Briefly, we wished to detect relative cis and trans interactions mediated by WT Fob1 and its AAA and DDD mutant forms of the protein in the presence and absence of Sir2. As shown in Fig. 2A, a looping interaction between two chromosomal NTS1 sequences in cis (Fig. 2B), when challenged by primer pair 2-4, yielded a 525-bp PCR product that was Fob1 and ligation dependent. In contrast, such an interaction between chromosomal NTS1 bait (blue arrow) and the presumptive prey, the 675-bp-long plasmid-borne, modified NTS1 (green arrow) with a 150-bp-long foreign DNA sequence (red) flanked by AflIII sites, yielded a 675-bp PCR product diagnostic of a trans interaction. This product was observed when WT Fob1 in the presence and absence of Sir2 and Fob1DDD only in Sir2Δ samples were used as templates (Fig. 2D, E, and G). It should be noted that while the 675-bp band was the minority product in WT Fob1 (Sir2) samples, it was the majority product in the Fob1 WT (Sir2Δ) sample and was not detectable in Fob1AAA (Sir2 or Sir2Δ) samples when the primer pair 2-4 was used in PCR amplification (Fig. 2C and D).
Keeping in mind that the WT Fob1 is phosphorylated by an unidentified kinase (17) that acts in a direction opposite to that of Sir2 during recombination and loss of rDNA silencing (LRS) (37), we decided to eliminate the possible effect of this kinase from further consideration by focusing on the investigation of the regulatory impact of Sir2, if any, on long-range interactions by using the mutants Fob1Δ, Fob1AAA, and Fob1DDD, which function independently of this phosphorylation.
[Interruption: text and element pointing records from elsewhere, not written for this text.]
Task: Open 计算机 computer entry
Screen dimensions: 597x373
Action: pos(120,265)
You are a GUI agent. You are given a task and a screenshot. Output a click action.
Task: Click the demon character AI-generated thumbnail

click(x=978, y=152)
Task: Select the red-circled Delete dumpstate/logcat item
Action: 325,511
A representative picture of an agarose gel of the PCR products generated by the primer pair 2-4 for each sample is shown in Fig. 2D, and the quantifications of the PCR products are displayed in Fig. 2G. The Fob1AAA sample derived from either Sir2 or Sir2Δ cells generated no detectable 675-bp band diagnostic of plasmid NTS1-chromosomal NTS1 (trans interaction) but contained various amounts of the 525-bp product that were believed to have been generated by cis interactions between the bait and a chromosomal NTS1 caused by Fob1-mediated DNA looping. In contrast, the Fob1DDD samples from Sir2Δ cells showed the 675-bp diagnostic bands only in the samples from Sir2Δ cells but not in those prepared from the Sir2 cells (Fig. 2D and G). We wish to point out that a trans interaction, as suggested diagrammatically in Fig. 2H, leads to plasmid integration only in sir2Δ but not in SIR2 cells, as confirmed by the Southern blots visualized with a labeled plasmid-specific probe (Fig. 2I).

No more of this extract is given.